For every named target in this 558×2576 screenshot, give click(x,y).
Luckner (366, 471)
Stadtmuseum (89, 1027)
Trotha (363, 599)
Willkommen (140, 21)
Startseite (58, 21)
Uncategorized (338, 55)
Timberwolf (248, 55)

*-*-*

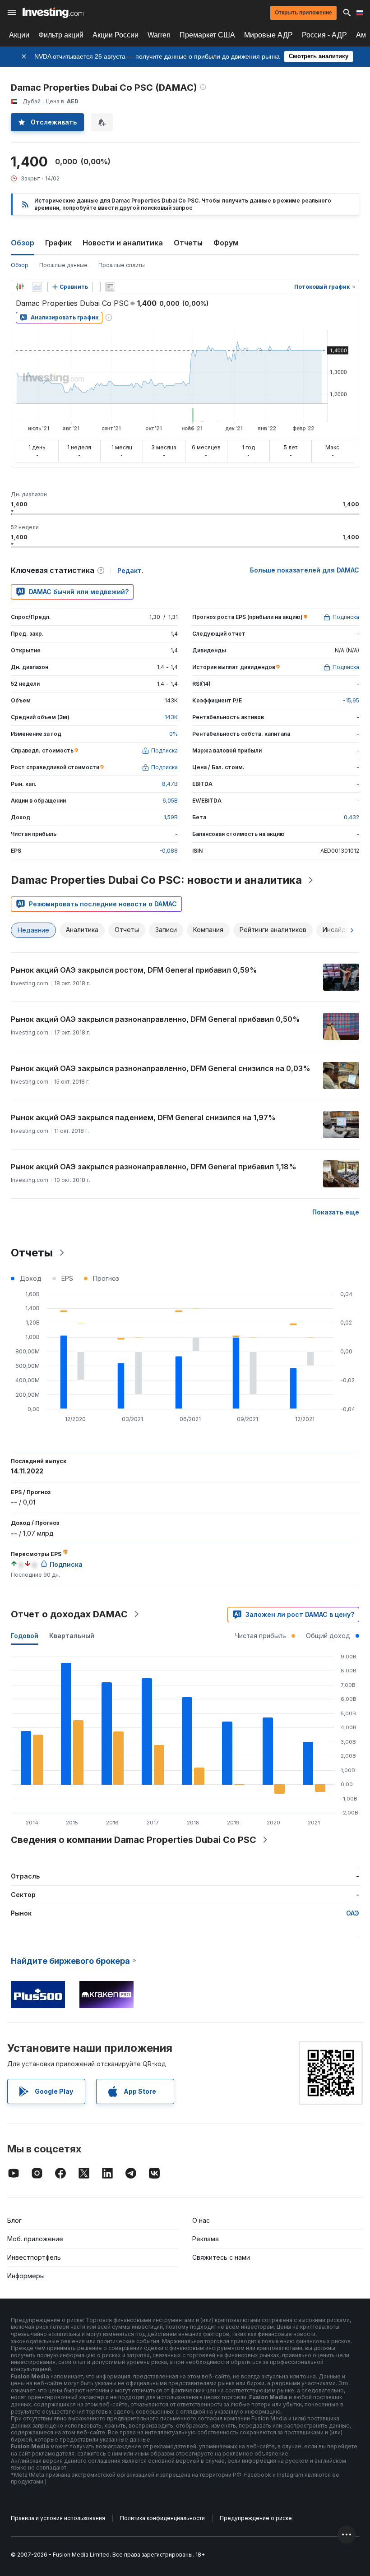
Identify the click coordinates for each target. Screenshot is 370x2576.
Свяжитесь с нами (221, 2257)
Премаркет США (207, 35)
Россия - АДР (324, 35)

*-*-*

-- WHAT THE EXERCISE ASKS --
Return each line of the listing that holds the string "target".

-- SOLUTION TO THE PROBLEM --
For every named target in this 558×2576 screenshot, give click(x,y).
Identify the click coordinates for each target. Screenshot is 370x2576.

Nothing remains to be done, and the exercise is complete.